Vigo’s earlier film, Zero for Conduct, was an unflinching look at systematic oppression in the context of the French school system. That film frequently features forays into the anarchic and avant-garde, such as scenes of animation for no reason. One can watch it and undoubtedly recognize a very personal, unique style even today, but it was ultimately a very heady, political piece that was actually banned in France for a long period of time.
A few months before the development of L’Atalante, Vigo had unfortunately contracted tuberculosis, which was a deadly illness at the time. Newly aware of his own mortality, it’s clear he had a change of heart and decided that the only thing important in his life was loving, especially his wife Lydou, as much as possible. To watch L’Atalante is to witness a master artist experiencing this change of heart, as his style is used to incredibly powerful effect to illustrate his own world view: love one other despite the differences.

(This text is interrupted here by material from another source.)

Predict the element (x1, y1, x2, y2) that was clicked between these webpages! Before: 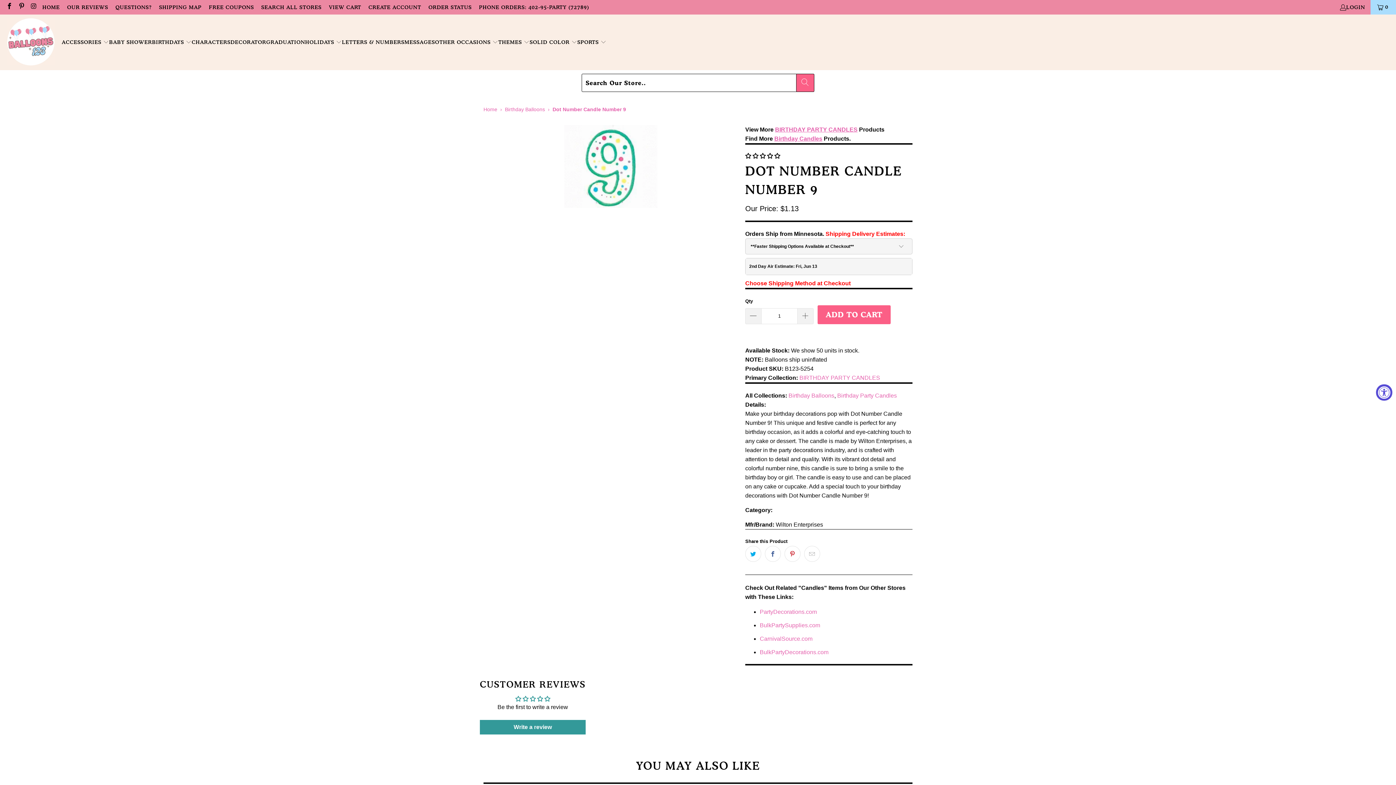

This universal message and bold, personal style affected Francois Truffaut in the 1950s, and the French New Wave was an entire movement centered around the director being the master artist of sorts and the film writing, production, and editing being his or her canvas. Up until that point in history, especially in Hollywood, producers had been considered the creative minds of films, and the director was just another cog in the complex system. When the French New Wave began championing the deeply personal style and message that Vigo embodied and incorporating the attitude into their own work, they completely revolutionized the industry, and it continues to be true today. One can look no further than popular auteur directors such as Martin Scorsese and Francis Ford Coppola to see this in our contemporary world.
Vigo tragically succumbed to his tuberculosis and passed away far too soon at the age of 29 shortly after L’Atalante’s release. Film, by its nature, is generally too complex and collaborative of a creative endeavour for anyone to be considered a “prodigy” in it, but Jean Vigo is about as close as anyone will ever get to earning that title. To watch the film now is to witness a document of a one of a kind personality making a one of a kind work of art.